El titular, para la principal noticia. Pero se queda corto. Hubo mucho más ayer en Montoro. Más allá del indulto, una buena corrida de Jaralta, con acometividad y nobleza, virtudes que vinieron a tapar otros defectos y que fueron fundamentales tanto para perdonarle la vida al cuarto como para darle la vuelta al ruedo al segundo. Y más allá de los toros, dos grandes toreros: Ponce y Finito, ambos rivalizando en clase, torería y mando. También un David Valiente que, aunque menos resuelto, estuvo entregado. Así, al final, todos a hombros en una plaza abonada a los triunfos desde que la gestiona Andrés Mora. A estas alturas, no debe ser ya casualidad.
El acontecimiento de la tarde llegó en el cuarto. Ponce, que ya había toreado estético a su primero, dio una lección de temple frente a Aguadulce. No se empleó el animal en el capote, acudió al caballo al relance y empujó con la cara arriba, e incluso estaba un punto huidizo y escarbó antes de que el matador tomara la muleta. Pero a partir de ahí, su acometividad y nobleza y, sin duda, la mano de seda del torero lo llevaron hasta el indulto.
El trapo siempre puesto, los muletazos engarzados, la embestida cosida y la plasticidad fueron los pilares de una faena que, ya avanzada, llevó el delirio a los tendidos en dos circulares con las piernas flexionadas que salieron inmaculados. Y a continuación, con la planta erguida, hundido el hombre, un toreo delicioso. Ahí hizo amago de rajarse el toro, pero supo sostenerlo Ponce llevándolo muy tapado, imantado a la muleta, mientras se pedía un indulto que la presidencia concedió.
Antes, en el segundo de la tarde, el otro toro premiado, este con vuelta al ruedo, también Finito estuvo a un alto nivel. Lo hizo ante un ejemplar de Jaralta de engañosa pelea en el caballo, al que acudió hasta tres veces, pero al relance o saliendo rebotado de uno a otro, empujando además de costado. Huidizo y pegando arreoncitos, incluso mediada la faena miró las tablas con intención de irse. Pero supo aprovechar el torero la acometividad y la nobleza del animal y despejarle las dudas. Despatarrado, Finito acompañó los muletazos con todo el cuerpo dibujando derechazos rotundos. Luego, con la planta más relajada, elegancia y mando. Muy dispuesto el hombre, tiró mucho del animal en el último tramo. Las dos orejas no tuvieron discusión.

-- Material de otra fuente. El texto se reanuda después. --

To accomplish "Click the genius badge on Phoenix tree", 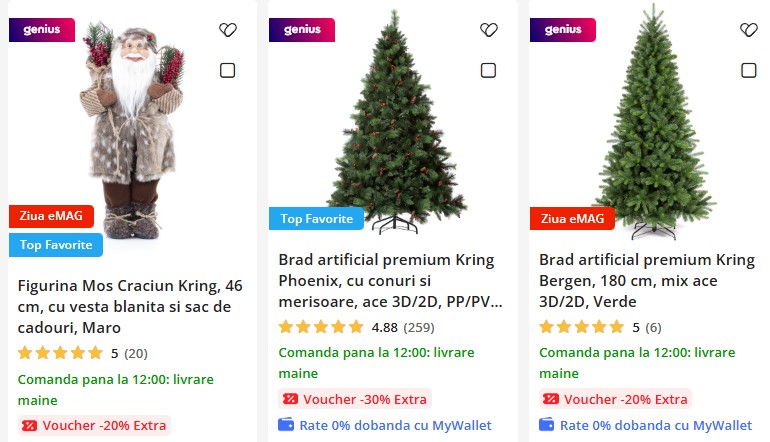I will point(302,30).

El quinto se le quedó a Finito en el caballo y en un volantín. Se empleó en alargarle el viaje y en rectificar la colocación para engancharlo, pero le costó responder al jaralta y al torero, matar. Algo que hizo muy bien Valiente en su primero, animal de mucha clase con el que estuvo correcto pero sin romperse. No obstante, se mostró entregado, como también en el sexto, queriendo mucho aunque desigual en una tarde, al fin, triunfal para todos.